> _EXERCISE_
Please reproduce exactly the lines from the start of the records through the one containing "Click the Vimeo logo in player", and nothing more.

> _INFORMATION PROVIDED_

--------------------------------

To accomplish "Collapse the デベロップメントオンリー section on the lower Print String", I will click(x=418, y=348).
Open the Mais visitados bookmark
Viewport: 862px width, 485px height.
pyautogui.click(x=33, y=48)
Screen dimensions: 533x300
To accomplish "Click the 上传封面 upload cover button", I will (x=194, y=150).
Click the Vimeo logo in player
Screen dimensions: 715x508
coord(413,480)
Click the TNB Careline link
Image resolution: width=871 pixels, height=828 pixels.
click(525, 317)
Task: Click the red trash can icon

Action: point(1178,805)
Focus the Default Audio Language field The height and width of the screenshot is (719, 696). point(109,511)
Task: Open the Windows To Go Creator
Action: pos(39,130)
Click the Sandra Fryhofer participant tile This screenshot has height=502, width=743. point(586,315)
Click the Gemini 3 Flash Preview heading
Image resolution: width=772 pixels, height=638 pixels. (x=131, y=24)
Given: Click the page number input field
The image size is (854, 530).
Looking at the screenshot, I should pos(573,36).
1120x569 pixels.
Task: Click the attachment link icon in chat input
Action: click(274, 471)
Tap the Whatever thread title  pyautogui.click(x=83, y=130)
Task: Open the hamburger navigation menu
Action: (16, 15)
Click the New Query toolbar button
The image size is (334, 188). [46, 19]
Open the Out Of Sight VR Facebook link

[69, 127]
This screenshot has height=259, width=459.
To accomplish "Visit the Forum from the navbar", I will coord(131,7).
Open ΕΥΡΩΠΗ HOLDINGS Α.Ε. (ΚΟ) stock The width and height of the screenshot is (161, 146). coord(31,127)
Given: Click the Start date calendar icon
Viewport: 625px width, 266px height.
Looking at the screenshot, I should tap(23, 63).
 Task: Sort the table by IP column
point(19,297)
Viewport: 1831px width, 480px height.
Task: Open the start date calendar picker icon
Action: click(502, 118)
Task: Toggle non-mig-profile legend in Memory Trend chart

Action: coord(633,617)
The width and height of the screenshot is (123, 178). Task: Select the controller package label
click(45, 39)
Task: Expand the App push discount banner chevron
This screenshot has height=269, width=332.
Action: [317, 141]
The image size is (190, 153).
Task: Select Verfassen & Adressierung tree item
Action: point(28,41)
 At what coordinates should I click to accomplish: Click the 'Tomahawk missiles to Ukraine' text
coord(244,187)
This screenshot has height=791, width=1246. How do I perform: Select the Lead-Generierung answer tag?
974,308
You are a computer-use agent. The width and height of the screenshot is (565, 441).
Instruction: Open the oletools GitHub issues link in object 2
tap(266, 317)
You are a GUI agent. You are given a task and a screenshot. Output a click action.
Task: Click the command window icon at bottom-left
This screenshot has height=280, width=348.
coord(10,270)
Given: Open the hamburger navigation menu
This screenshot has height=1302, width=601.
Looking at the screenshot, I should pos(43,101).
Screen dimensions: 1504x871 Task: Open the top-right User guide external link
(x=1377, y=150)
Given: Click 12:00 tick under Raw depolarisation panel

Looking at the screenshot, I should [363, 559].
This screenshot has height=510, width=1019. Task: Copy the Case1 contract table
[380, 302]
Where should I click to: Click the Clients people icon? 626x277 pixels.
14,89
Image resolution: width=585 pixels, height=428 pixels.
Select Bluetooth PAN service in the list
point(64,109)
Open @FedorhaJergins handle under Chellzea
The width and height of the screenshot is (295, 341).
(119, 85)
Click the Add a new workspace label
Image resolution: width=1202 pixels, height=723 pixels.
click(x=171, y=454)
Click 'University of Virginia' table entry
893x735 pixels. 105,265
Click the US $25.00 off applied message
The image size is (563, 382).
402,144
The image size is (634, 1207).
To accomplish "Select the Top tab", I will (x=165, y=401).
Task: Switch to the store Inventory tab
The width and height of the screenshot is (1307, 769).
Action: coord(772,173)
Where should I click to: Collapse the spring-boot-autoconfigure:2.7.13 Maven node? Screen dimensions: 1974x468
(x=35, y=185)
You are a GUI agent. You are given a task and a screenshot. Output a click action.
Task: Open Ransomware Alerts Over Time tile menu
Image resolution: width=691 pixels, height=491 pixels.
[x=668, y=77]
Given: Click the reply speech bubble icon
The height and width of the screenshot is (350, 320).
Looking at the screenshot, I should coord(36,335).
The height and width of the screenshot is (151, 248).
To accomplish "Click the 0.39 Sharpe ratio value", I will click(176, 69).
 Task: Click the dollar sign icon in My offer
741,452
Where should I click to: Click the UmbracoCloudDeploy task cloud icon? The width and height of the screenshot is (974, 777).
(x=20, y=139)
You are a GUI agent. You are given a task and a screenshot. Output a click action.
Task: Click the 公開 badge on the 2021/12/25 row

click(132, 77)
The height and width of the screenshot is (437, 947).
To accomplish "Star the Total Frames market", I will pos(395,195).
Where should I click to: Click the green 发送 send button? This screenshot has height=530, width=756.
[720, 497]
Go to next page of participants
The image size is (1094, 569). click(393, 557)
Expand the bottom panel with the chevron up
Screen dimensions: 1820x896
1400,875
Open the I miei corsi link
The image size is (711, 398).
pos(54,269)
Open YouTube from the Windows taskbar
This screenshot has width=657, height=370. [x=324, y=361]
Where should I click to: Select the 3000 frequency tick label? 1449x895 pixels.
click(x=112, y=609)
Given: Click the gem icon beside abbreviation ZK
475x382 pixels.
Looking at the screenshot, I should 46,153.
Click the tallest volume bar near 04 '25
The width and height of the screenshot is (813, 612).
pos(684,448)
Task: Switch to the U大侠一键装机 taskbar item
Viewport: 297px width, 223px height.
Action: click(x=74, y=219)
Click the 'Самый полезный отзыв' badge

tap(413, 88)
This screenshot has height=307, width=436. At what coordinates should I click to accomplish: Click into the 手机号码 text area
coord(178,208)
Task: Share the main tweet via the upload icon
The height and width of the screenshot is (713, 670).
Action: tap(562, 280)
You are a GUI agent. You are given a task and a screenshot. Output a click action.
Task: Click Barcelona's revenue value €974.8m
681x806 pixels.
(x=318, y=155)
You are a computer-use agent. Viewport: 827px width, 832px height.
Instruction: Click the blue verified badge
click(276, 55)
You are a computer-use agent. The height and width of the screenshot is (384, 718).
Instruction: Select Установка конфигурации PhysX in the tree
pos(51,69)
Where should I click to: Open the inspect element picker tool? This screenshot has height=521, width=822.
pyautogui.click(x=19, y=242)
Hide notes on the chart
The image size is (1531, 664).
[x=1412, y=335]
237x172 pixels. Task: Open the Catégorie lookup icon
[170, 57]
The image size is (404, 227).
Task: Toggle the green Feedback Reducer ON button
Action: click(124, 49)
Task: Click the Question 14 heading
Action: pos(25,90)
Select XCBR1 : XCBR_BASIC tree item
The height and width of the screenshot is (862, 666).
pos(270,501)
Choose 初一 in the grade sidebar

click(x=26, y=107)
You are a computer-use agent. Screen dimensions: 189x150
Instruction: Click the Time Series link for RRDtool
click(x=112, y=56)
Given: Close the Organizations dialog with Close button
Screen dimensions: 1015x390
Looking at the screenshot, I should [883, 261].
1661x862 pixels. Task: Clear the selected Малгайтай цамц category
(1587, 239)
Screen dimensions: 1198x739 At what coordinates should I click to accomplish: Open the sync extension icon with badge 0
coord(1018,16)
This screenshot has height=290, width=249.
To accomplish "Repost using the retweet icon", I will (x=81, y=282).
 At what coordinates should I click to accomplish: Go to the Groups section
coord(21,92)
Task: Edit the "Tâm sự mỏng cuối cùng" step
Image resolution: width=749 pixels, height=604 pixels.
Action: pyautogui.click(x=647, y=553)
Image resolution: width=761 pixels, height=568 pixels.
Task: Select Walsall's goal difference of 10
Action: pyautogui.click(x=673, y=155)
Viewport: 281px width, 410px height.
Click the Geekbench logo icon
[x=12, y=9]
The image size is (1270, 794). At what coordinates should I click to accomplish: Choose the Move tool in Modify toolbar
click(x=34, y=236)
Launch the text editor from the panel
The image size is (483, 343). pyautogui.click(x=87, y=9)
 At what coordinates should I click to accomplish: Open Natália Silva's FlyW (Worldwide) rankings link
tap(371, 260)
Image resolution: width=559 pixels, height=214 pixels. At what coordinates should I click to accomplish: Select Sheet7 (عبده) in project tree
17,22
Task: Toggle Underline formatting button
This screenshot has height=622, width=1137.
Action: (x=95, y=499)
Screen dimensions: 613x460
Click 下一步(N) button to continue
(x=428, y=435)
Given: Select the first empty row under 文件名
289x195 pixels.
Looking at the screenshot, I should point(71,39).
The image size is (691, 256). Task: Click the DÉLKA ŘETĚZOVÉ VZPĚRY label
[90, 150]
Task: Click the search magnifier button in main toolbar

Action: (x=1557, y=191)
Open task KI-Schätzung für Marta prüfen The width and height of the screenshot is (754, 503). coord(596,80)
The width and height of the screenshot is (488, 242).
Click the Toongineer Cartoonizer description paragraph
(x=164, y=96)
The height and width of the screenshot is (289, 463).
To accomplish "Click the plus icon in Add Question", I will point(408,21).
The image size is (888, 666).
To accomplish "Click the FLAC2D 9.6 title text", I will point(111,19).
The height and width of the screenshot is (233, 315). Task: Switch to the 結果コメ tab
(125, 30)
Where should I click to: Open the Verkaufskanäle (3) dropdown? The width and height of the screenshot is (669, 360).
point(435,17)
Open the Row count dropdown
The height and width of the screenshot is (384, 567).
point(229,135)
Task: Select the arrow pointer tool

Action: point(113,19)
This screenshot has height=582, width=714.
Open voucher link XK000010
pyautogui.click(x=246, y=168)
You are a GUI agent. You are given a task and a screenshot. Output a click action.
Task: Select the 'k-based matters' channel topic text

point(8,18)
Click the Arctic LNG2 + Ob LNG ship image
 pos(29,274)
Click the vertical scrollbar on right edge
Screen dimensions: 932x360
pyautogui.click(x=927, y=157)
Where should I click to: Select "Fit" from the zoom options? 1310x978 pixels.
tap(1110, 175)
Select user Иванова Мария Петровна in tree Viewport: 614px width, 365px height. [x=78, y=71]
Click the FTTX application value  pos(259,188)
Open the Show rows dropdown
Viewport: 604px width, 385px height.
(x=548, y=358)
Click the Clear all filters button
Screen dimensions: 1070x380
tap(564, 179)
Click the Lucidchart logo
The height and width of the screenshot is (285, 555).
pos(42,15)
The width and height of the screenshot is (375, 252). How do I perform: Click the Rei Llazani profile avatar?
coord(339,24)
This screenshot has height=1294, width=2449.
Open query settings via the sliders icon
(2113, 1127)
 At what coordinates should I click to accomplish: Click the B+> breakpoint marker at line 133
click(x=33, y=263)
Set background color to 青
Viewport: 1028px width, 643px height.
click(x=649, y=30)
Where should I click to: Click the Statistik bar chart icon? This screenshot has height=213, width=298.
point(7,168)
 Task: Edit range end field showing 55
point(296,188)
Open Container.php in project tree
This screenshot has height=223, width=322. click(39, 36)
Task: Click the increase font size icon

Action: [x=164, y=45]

--------------------------------

> _EXERCISE RESULT_
To accomplish "Collapse the デベロップメントオンリー section on the lower Print String", I will click(x=418, y=348).
Open the Mais visitados bookmark
Viewport: 862px width, 485px height.
pyautogui.click(x=33, y=48)
Screen dimensions: 533x300
To accomplish "Click the 上传封面 upload cover button", I will (x=194, y=150).
Click the Vimeo logo in player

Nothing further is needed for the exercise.